Mit Daniela Kohl möchte die nächste Tagesmutter aus Villingen-Schwenningen aufgeben und spätestens 2027 die private Kindertagespflege schließen.
Ein kleines buntes „Zwergen“-Schild vor dem Haus in der Görlitzer Straße, das der evangelischen Kirchengemeinde gehört, weist zu 160 Quadratmetern Fläche.
Vor 15 Jahren gestartet, entwickelte sich die private Kindertagespflege schnell zu einem Haus voller Leben und Kinderstimmen: „Doch mittlerweile ist es still, zu still geworden“, erzählt Daniela Kohl.
Bis zum Sommer 2024 gingen neun Kinder ein und aus, heute verlieren sich in den Spiel- und Ruheräumen maximal noch fünf Jungen und Mädchen. Zu wenig, um alles finanziell zu stemmen. „Meine Rücklagen sind aufgebraucht, jetzt geht es um meine Existenz und darum, keine weiteren Schulden zu machen“, erzählt Daniela Kohl im Gespräch mit unserer Redaktion.
Die Zäsur nach „sehr guten Jahren“ sei im Sommer 2024 gewesen. Damals ging das städtische Jugendamt in das Kreisjugendamt über und damit auch der Bereich Kitas und Kindertagespflege. Die Kooperation innerhalb der Behörden, vermutet sie, sei holprig gewesen, „irgendwie sind wir unter dem Radar verschwunden, wenige Eltern haben überhaupt von uns gewusst“, so Daniela Kohls Eindruck.
In der Doppelstadt entstehen neue Kitas
Sind auch die Geburtenrückgänge Schuld an der deutlich geringeren Nachfrage, wie es offiziell heißt? „Nein“, sagt die dreifache Mutter bestimmt, „würden sonst neue Kitas in Villingen-Schwenningen gebaut? Würden sonst Eltern aus VS Kitaplätze in Brigachtal und Bad Dürrheim angeboten?“
Vor allem Kinder unter drei Jahren, so der Ansatz, sollten in der eher familiären Atmosphäre der Pflegestellen betreut werden. Negativ habe sich auch ausgewirkt, dass Eltern seit ein paar Jahren doch deutlich mehr für die Betreuung von Tagesmüttern bezahlen müssen als in Kitas. „Früher waren wir günstiger.“ Für die Gebühren der Kitas entscheiden Kommune oder Landkreis.

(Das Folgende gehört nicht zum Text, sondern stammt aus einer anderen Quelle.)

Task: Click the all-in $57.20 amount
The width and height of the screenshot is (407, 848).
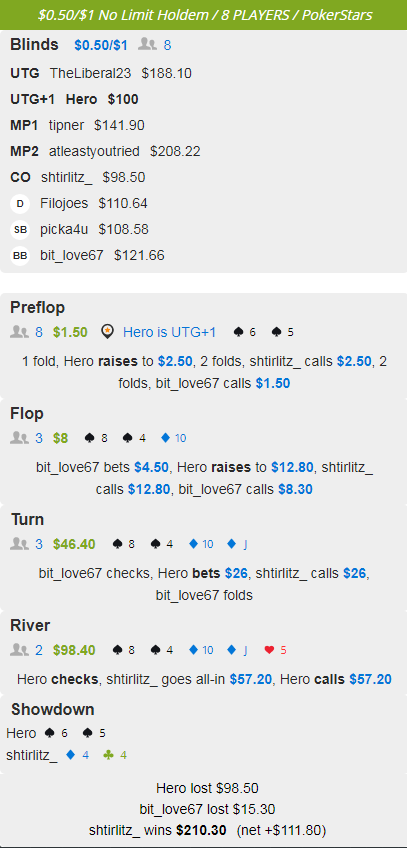Action: 250,679
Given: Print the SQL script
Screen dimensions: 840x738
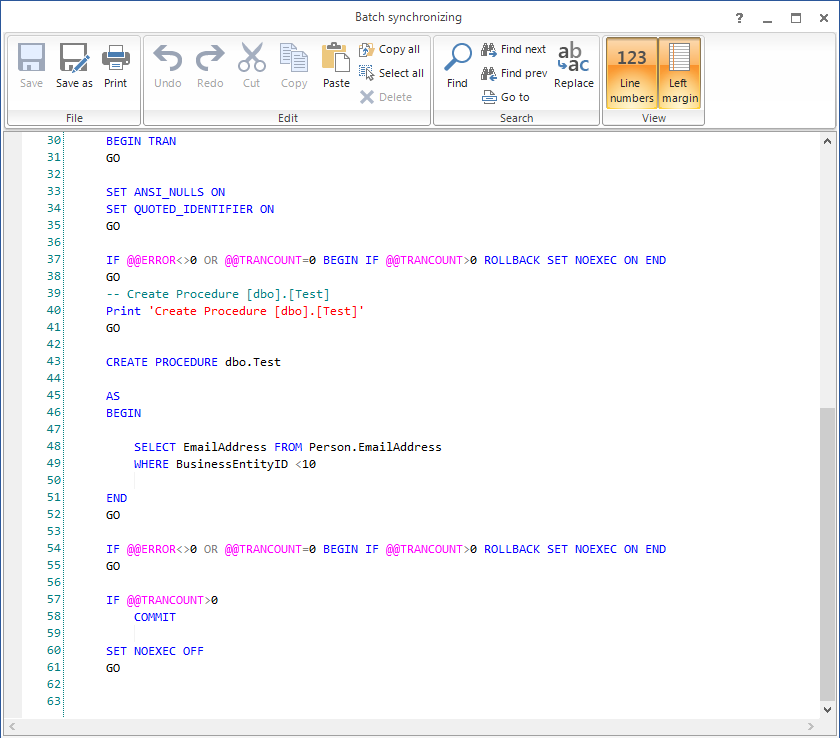Looking at the screenshot, I should tap(116, 66).
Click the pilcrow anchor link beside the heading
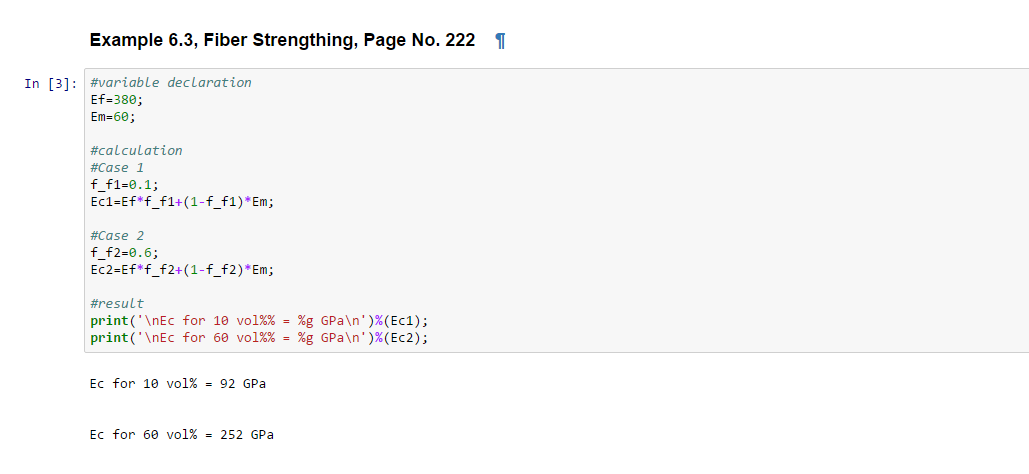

Beiträge für Tagespflege ähnlich wie für Kindertageseinrichtungen
Die Kostenbeiträge in der Kindertagespflege, heißt es aus der Pressestelle des Landratsamtes, orientieren sich an der Empfehlung der Kirchen und kommunalen Landesverbände. Damit seien die Kostenbeiträge in der Kindertagespflege ähnlich hoch wie die Beiträge in den meisten Kindertageseinrichtungen im Landkreis.

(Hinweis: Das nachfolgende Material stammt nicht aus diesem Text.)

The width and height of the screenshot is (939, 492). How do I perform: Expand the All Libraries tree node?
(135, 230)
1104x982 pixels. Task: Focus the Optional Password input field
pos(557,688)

Meistens, aber nicht überall. Die Stadt Villingen-Schwenningen erhebe in den Kindertageseinrichtungen aufgrund der Beschlussfassung des Gemeinderates geringere Beiträge.
Tagesmutter fehlt die Sicherheit
Wir sitzen in der kleinen „Zwergen“-Küche. Kohl blickt zum Fenster in den Garten hinaus, in dem seit 2010 Kinder wuselten. Sie breitet einen Stapel Papiere auf einem Tisch aus. „Es fehlte mir, uns, auch an Sicherheit.“ Was sie damit meint? Sie tippt auf einen Bogen: Sie habe vom Landkreis im August 2025 die Bewilligung für die Aufnahme eines zweijährigen Kindes für ein Jahr bekommen. Im Dezember hätten ihr die Eltern mitgeteilt, sie erhielten von der Stadt ab Januar 2026 einen städtischen Kita-Platz und nahmen „schweren Herzens das Kind wieder raus“.
Daniela Kohl fächert einige weitere Ausdrucke auf den Tisch. „Das ist kein Einzelfall, wie soll ich da planen?“ Für sie ein weiteres Zeichen dafür, dass es an der Kommunikation zwischen Stadt und Landkreis hapere. „Die Vergabestelle der Stadt sollte es doch auf dem Schirm haben, dass die Bewilligungen des Landkreises stets für ein Jahr gelten, von August bis August.“
Zurück in den alten Beruf
Bald liegt die „Zwergen“-Zeit hinter ihr, statt ihre Qualifikationen weiter einbringen zu können, ob gestalterisch oder musikalisch, möchte die 51-Jährige wieder in ihrem ursprünglichen Beruf arbeiten, im Handel als Kauffrau. „Jetzt schaffe ich den Absprung noch.“ So wie andere Tagesmütter, die auch aufgaben, möchte sie nicht in eine Kita der Doppelstadt wechseln.